A question posed by Osman’s mother opens the collection—“How long will you live this half life?”—and acts as guide throughout the book. The poem’s ghazal form is soon fragmented and deftly reshaped by Osman so as to mimic the kind of fracturing of mind and self she audits with the poem. “I try to remember half-lives, learned in science rooms, / air dense with iron, vinegar. The process of dating old bones, / old stones. Unstable nuclei, decay by two or more processes. / Exponential death, exponential halving of a life.” Hers is a scientific examination of what it means to be slowly broken by loss and foretells the personal exhuming done throughout this stellar collection.

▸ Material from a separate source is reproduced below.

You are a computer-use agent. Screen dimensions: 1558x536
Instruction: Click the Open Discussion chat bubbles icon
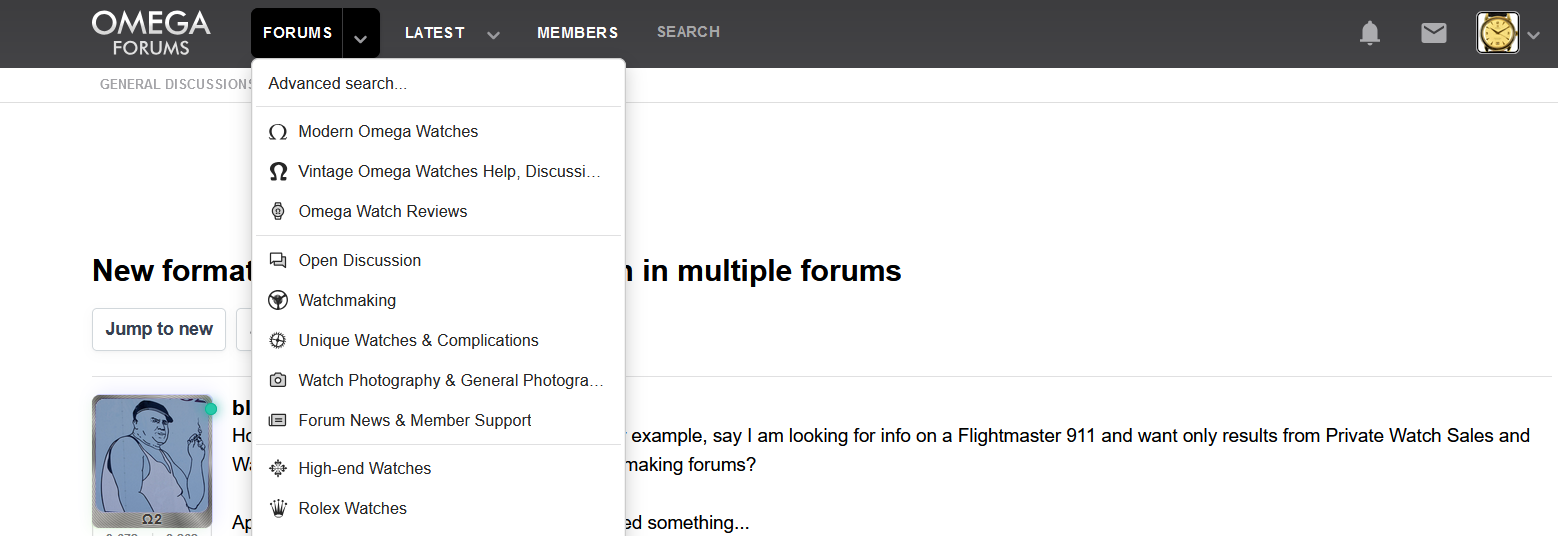tap(278, 261)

Elsewhere in the book, Osman uses poetry to perform the shattering that unpredictable violence engenders. “NSFW” begins with humor and intimacy: “I want us to get off before this screen sleeps. I want to make a video / and play it on a loop, let it ruin someone’s dinner.” But then the tone of the poem shifts, plunging the reader into the dis-ease that invades even this private moment. “I want to tell you I had a nightmare about Oscar Grant’s murder / before it happened. I want you to believe me and turn me over / and over. Say: This hole? This one? / Cover them all. Fill my mouth so I stop tasting blood.” In the tenth year since Oscar Grant’s murder and the fifth year since Eric Garner’s, Osman’s work on the pervasive violence black Americans face remains urgently, maddeningly necessary.
The poet’s work enacts the wandering of an exile but moves beyond the boundaries of language by incorporating photographs, most arrestingly in “Practice with Yearning Theorem: Loci.” As the poem journeys to sites of US violence, an aerial Google Map’s images of “a Catholic church damaged to grain” in Mogadishu, Osman’s birthplace, for instance, is inserted between stanzas to solicit questions language cannot hold. Is Osman the watcher or the watched? The bomber or the bombed? The poem concludes, “I sunder in a different language . . .It’s true / I’m an alien here. // I used to say ‘after all’ and mean ‘at the end,’ or ‘finally.’ / After all, America has broken my heart. This English is sufficient.” Osman stretches beyond the inadequacies of language and embeds loss of the life she left behind, and the duality the United States affords her, where she has made a life but is forever seen as foreign.
In the final poem, “Refusing Eurydice,” the poet both invites and commands her fellows to “Go to the place between dreams, where all the light is yours.” Repetition, found throughout the collection, here demands to be read aloud. “This is a congregation refusing Eurydice,” Osman writes. “We refuse death by discourse. / We refuse death by exile . . . We are looking for a better myth. / We’ve only been looking since Eve.” By rejecting the given narratives, rewriting as far back as the beginning, Osman’s final poem generates a new gravity and invites us to take part in a powerful rite that makes whole what the world has shattered. The collection is about a life examined, a life broken apart by circumstance and named, piece by messy piece with poetry and image. And in this political moment charged with so much frustration and sorrow, Exiles of Eden offers the triumph we all need.